▸ ZU ERLEDIGENDE AUFGABEN
A: An welche Firmen wurde laut dem Artikel über die Großlastensegler der Entwicklungsauftrag vergeben?
B: Warum sollten die Lastensegler laut dem Artikel aus billigsten Materialien, vor allem aus Holz, gebaut werden? Antworte in ein bis drei Sätzen.

▸ ARTIKEL
----------------------------------------

Im Herbst 1940 wurde das Unternehmen Seelöwe,
die Landung deutscher Truppen an der südenglischen Küste,
abgeblasen. Ein wesentlicher Beweggrund für diese wichtige
strategische Entscheidung war die Erkenntnis, dass keinerlei
Transportmittel zur Verfügung standen, um einen Brückenkopf aus
der Luft mit schweren Waffen zu versorgen. Noch im gleichen Jahr
wurde unter den Decknamen Warschau Nord und Warschau Süd ein
Entwicklungsauftrag für Großlastensegler an die Firmen Junkers
und Messerschmitt vergeben. Gefordert war, dass diese
Lastensegler schwerste Waffen, wie den Panzer IV, ein
Sturmgeschütz oder eine 8,8 cm Flak einschließlich Zugmaschine,
Bedienungspersonal und Munition befördern können sollten. Ein
nur einmaliger Einsatz verlangte die Verwendung billigster
Materialien, vor allem von Holz. Unter der Leitung von Prof.

----------------------------------------

▸ GESAMMELTES MATERIAL
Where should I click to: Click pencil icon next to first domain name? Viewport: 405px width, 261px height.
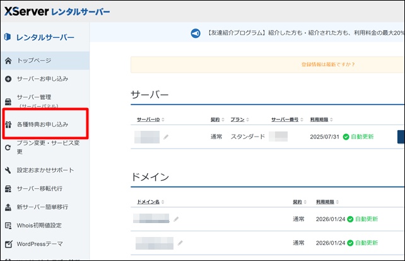(x=177, y=219)
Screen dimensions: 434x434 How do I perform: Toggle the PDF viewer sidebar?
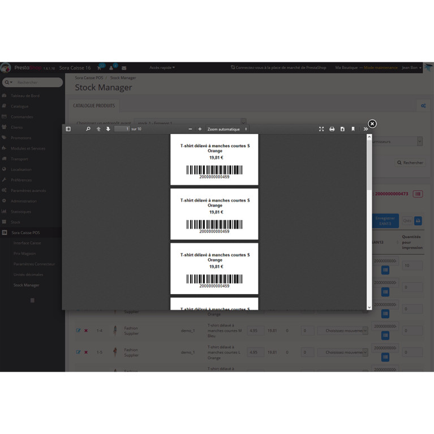pos(68,129)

----------------------------------------

▸ ERGEBNISSE JE AUFGABE
A: An die Firmen Junkers und Messerschmitt.

B: Die Lastensegler waren nur für einen einmaligen Einsatz vorgesehen. Deshalb verlangte man die Verwendung billigster Materialien, vor allem von Holz.